Not quite. Apparently France and England also made clear that the flags of red, white, and blue will unite only under the turquoise banner of the United Nations. Nothing Saddam does, it seems, can shake Europe's attachment to U.N. "legitimacy." "Let us resolutely repudiate the temptation to act unilaterally," French President Jacques Chirac insists. "Let us avoid attitudes that would tarnish the legitimacy of the action we take."
This phobia of "unilateralism" pre-dates 9/11. Even before the "Bush Doctrine" provoked the ire of Senate Democrats and French bureaucrats, we can remember instances early in this administration when leftists at home and abroad decried "unilateralist tendencies." Critics cried foul at Bush plans for missile defense, his decision to withdraw from the ABM Treaty, his rejection of the Kyoto protocol, and his snubbing of a world-wide conference on racism. Significantly, they criticized the unilateralism of American policy as often as the policy's merits. Now multilateralists go farther and assert that legitimate U.S. military action can come only with U.N. backing.
Perhaps the United States should not be surprised that foreign powers would have us obtain their approval before taking military action. But citizens should be surprised that so many Democrats in Congress would reflexively subscribe to the same litmus test.
So far the Bush Administration has properly maintained that the United States will, if necessary, act unilaterally to protect its security interests, even as it has worked to build U.N. support for possible military action and regime change in Iraq. Significantly, those attempts suggest that one can believe in the prudence of multilateralism while understanding its strategic limits. Securing United Nations' support, in the conviction that the resulting stability is in the U.S. best interests, may be most effective means to final victory. But what if it were not? How should we understand President Bush's claim that U.N. support is a matter of prudence and not of principle?
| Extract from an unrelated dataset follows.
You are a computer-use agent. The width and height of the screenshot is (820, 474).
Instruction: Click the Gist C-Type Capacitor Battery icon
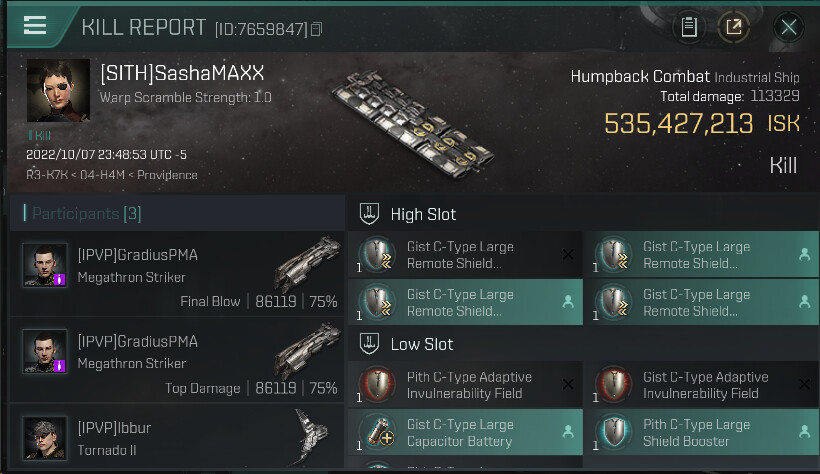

To evaluate the "Bush Doctrine" let us consider the doctrine of George Washington. In his Farewell Address, Washington proclaimed the right of the Unites States to "choose peace or war, as our interest guided by justice shall counsel." Washington spoke not of interest alone Saddam has his interests, too but also of justice. This is not the same as "legitimacy." To see the difference consider the Declaration of Independence. It says that "governments are instituted among men, deriving their just powers from the consent of the governed." The U.N. Security Council those ostensibly in a position to declare the legitimacy or illegitimacy of U.S. foreign policy do not, of course, derive their power from the consent of citizens of the United States. In fact, some of those members do not even derive their power from the consent of their own citizens!
The totalitarian regime that now holds power in China can properly be said to represent the interests of Communist Party elite, but surely not those of the Chinese people. With what power does Beijing govern the interests of America, or weigh the justice of our actions, when it does not even have the consent of its own people? How then can one argue that a Chinese veto which would ensure official U.N. disapproval would in fact doom a proposed action to illegitimacy?
The U.N. doesn't understand that many of its august delegates have no claim whatsoever to speak on behalf of the people they purportedly represent. On the U.N.'s Web page the organization makes the following claim: "The vote of the General Assembly is an accurate barometer of world opinion. Its decisions, though not legally binding on Member States, represents the moral authority of the community of nations." Really? Do Saddam Hussein's appointees in the General Assembly convey the opinion of the Iraqi people? What of other nations without representative governments?
Security Council backing of military action may be desirable, and pursuing it seems inevitable. But if the U.S. deems that military action is in our "interest guided by justice," U.N. opposition should not stop the President from staying that course.